I'm the author of the original recommendation, and it came about through considerable experimentation in an attempt to get comparable performance out of GL UBOs as you can get from D3D cbuffers.
The issue was that in D3D the per-object orphan/write/use/orphan/write/use/orphan/write/use pattern (with a single small buffer containing storage for a single object) works, it runs fast and gives robust and consistent behaviour across different hardware vendors. In GL none of this happens.
The answer to the question "have you tried <insert tired old standard buffer object recommendation here>?" is "yes - and it didn't work".
The only solution that worked robustly across different hardware from different vendors was to iterate over each object twice - this may not be such a big deal as you're probably already doing it anyway (e.g once to build a list of drawable objects, once to draw them) - with the first iteration choosing a range in a single large UBO (sized large enough for the max number of objects you want to handle in a frame) to use for the object and writing in it's data, the second calling glBindBufferRange and drawing.
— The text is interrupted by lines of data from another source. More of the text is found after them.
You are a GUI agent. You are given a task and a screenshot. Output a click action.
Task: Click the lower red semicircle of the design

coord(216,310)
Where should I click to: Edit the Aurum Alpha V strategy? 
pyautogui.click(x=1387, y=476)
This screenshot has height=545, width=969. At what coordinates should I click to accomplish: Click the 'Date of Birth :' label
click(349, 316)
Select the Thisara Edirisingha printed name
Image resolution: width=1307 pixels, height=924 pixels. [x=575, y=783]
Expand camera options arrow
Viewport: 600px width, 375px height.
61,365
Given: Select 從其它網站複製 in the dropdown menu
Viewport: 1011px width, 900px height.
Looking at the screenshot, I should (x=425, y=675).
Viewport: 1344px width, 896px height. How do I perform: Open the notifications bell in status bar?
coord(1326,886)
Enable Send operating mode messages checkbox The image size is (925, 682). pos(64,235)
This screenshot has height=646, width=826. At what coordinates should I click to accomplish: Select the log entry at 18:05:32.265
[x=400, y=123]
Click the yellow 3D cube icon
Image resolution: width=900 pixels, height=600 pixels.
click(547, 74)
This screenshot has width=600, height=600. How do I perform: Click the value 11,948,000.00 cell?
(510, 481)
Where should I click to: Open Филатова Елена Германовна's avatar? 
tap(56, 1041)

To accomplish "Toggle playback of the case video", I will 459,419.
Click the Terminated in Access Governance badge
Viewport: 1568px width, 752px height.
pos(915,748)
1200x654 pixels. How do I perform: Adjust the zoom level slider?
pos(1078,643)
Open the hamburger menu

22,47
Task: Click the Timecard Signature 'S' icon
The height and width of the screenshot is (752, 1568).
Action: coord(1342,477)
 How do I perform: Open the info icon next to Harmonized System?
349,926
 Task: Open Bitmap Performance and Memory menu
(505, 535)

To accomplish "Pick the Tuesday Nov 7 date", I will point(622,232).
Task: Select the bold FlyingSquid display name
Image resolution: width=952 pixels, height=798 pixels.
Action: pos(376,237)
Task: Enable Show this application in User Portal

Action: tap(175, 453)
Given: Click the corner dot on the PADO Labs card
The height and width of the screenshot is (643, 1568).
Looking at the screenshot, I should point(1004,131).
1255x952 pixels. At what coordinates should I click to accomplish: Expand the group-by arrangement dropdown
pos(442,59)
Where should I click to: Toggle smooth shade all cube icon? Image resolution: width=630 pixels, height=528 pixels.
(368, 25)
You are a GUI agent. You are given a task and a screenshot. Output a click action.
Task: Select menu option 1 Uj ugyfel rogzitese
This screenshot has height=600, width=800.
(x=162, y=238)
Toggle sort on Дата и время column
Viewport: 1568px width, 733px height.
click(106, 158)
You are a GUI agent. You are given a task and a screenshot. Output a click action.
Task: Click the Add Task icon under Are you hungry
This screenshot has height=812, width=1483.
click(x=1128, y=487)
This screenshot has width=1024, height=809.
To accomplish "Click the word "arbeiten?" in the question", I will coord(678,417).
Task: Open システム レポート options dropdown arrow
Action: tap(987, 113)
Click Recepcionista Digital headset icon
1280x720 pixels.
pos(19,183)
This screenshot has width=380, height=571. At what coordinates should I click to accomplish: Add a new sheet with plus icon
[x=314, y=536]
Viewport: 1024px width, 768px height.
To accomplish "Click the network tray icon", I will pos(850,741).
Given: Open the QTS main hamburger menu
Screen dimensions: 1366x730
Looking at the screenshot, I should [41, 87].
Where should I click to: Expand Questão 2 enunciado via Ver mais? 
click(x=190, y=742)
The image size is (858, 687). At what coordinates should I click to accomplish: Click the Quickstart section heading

The data was originally written to a system memory intermediate storage area, then that was loaded (between the two iterations) to the UBO using glBufferSubData. Mapping (even MapBufferRange with the appropriate flags) sometimes worked on one vendor but failed on another and gave no appreciable performance difference anyway, so it wasn't pursued much. glBufferData (NULL) before the glBufferSubData call gave no measurable performance difference. glBufferData on it's own gave no measurable performance difference. Different usage hints were a waste of time as drivers ignore these anyway.
I'm fully satisfied that all of this is 100% a specification/driver issue, particularly coming from the OpenGL buffer object specification, and poor driver implementations. After all, the hardware vendors can write a driver where the single-small-buffer and per-object orphan/write/use pattern works and works fast - they've done it in their D3D drivers. It would be interesting to test if the GL4.4 immutable buffer storage functionality helps any, but in the absence of AMD and Intel implementations I don't see anything meaningful or useful coming from such a test.
Finally, by way of comparison with standalone uniforms, the problem there was that in GL standalone uniforms are per-program state and there are no global/shared uniforms, outside of UBOs.
Edited by mhagain, 26 February 2014 - 02:44 AM.